Two other disputed facts are relevant for this decision. First, plaintiff Robert M. McGill, spouse of the decedent, submitted an affidavit stating that he was present at LMH when his wife was brought in from the ambulance. McGill stated that he witnessed his wife covered in bloody drapes as she was wheeled into the hospital, with physicians and nurses working to resuscitate her from cardiac arrest. Second, the hospital chart indicates that the decedent was awake and responsive upon arrival at LMH. Noted on the chart next to these entries is the word “error.” With regard to these notations, the testimony is consistent and indicates that the decedent was never conscious from the time surgery commenced, up to the point of her expiration.
III. Standard of Review
The standard to be applied when construing a motion for summary judgment is set out in Civ.R. 56(C), which states:
“Summary judgment shall be rendered forthwith if the pleadings, depositions, answers to interrogatories, written admissions, affidavits, transcripts of evidence, and written stipulations, if any, timely filed in the action, show that there is no genuine issue as to any material fact and that the moving party is entitled to judgment as a matter of law.”
In applying this standard, a court must construe the evidence most strongly in favor of the nonmoving party, and must not grant judgment unless “reasonable minds can come to but one conclusion and that conclusion is adverse to the party against whom the motion for summary judgment is made” (Civ.R.56[C]).
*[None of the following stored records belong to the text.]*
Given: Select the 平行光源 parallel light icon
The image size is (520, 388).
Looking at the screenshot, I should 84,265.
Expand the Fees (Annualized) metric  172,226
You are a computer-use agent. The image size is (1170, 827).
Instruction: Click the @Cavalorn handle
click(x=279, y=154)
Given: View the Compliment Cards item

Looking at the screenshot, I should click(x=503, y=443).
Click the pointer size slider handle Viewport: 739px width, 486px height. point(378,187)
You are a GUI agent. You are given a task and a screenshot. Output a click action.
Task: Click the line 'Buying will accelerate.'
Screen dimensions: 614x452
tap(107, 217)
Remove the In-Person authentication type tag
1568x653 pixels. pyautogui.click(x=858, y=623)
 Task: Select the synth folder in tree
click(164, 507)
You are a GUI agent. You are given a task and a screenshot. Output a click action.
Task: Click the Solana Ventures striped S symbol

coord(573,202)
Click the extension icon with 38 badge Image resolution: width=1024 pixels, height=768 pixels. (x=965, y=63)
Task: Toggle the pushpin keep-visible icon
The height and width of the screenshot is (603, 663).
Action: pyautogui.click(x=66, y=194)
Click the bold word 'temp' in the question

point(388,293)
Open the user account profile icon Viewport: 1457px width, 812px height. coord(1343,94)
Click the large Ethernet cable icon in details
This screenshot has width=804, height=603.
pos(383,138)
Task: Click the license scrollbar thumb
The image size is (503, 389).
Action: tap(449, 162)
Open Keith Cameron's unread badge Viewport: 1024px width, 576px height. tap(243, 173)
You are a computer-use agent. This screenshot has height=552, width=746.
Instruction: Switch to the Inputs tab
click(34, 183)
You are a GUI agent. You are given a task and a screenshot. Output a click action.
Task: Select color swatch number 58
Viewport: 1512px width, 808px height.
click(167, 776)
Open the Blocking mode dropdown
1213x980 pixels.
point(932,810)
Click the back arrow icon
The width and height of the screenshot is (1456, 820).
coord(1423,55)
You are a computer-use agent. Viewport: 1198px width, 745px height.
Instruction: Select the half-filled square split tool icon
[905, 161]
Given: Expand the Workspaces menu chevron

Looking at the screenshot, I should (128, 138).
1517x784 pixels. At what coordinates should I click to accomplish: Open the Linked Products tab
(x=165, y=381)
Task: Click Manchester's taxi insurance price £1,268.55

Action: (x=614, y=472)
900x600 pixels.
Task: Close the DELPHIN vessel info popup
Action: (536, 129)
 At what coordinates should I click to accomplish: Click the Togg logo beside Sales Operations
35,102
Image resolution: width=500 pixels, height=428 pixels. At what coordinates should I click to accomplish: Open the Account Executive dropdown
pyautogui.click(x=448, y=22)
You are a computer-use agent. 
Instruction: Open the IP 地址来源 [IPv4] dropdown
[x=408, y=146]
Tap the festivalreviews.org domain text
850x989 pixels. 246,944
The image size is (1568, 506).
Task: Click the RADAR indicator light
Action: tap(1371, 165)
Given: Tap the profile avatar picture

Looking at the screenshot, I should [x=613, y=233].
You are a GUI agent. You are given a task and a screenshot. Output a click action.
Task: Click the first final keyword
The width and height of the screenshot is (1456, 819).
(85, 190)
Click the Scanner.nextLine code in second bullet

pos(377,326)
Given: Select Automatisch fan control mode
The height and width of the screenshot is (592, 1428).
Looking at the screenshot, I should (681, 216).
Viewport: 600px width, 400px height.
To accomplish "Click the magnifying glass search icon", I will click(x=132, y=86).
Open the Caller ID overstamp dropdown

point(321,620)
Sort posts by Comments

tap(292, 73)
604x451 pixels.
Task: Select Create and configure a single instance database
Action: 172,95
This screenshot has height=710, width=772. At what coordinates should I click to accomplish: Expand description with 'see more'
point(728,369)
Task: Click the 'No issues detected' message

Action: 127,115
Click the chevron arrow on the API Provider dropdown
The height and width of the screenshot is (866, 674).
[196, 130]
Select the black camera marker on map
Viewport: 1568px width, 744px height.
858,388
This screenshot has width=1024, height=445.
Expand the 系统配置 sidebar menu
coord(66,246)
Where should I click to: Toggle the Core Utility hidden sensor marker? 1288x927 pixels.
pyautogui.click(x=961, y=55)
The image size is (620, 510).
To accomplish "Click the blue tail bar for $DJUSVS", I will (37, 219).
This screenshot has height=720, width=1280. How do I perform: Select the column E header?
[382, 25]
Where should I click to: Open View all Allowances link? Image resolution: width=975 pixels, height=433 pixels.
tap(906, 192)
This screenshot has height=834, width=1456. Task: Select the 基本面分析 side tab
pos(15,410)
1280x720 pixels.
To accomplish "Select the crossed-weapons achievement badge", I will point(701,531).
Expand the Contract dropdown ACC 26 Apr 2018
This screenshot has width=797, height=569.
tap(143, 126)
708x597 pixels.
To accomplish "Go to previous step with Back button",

In addition, the Ohio Supreme Court has stated:
“ ‘[A] party seeking summary judgment, on the ground that the nonmoving party cannot prove its case, bears the initial burden of informing the trial court of the basis for the motion, and identifying those portions of the record that demonstrate the absence of a genuine issue of material fact on the essential element(s) of the nonmoving party’s claims. * * * [T]he moving party must be able to specifically point to some evidence of the type listed in Civ.R. 56(C) which affirmatively demonstrates that the nonmoving party has no evidence to support the nonmoving party’s claims. If the moving party fails to satisfy its initial burden, the motion for summary judgment must be denied. However, if the moving party has satisfied its initial burden, the nonmoving party then has a reciprocal burden outlined in Civ.R. 56(E) to set forth specific facts showing that there is a genuine issue for trial * * *.’ ” (Emphasis deleted.) Vahila v. Hall*30 (1997), 77 Ohio St.3d 421, 429, 674 N.E.2d 1164, 1171, quoting Dresher v. Burt (1996), 75 Ohio St.3d 280, 293, 662 N.E.2d 264, 274.
IV. Conclusions of Law
The first issue to be considered, concerning whether LMH owed a legal duty to supply blood to a person outside the hospital facility, is a question of first impression. It is the absence of items, such as legally recognized relationships or contracts, which make this a case of first impression. There was no contract between LMH and NSC. In addition, there was no hospital-patient, relationship until 5:00 p.m. on December 4, 1998. Further, this case does not involve the question of whether a hospital is liable for the negligent conduct of a physician, notwithstanding whether that physician was employed by the hospital or was an independent contractor. With the absence of all of these items, one may be quick to determine there is nothing upon which to base a legal duty on behalf of LMH. However, such a decision cannot be made so quickly, and cannot be made without carefully analyzing the precedent in Ohio involving issues which touch upon the question posed today. The question posed cannot be resolved by hypothesizing about items that are absent. Instead, resolution must be rendered by looking to what is, in accordance with Civ.R. 56, before the court. The court must construe the facts before it in conjunction with the law that is available that has bearing upon the issue.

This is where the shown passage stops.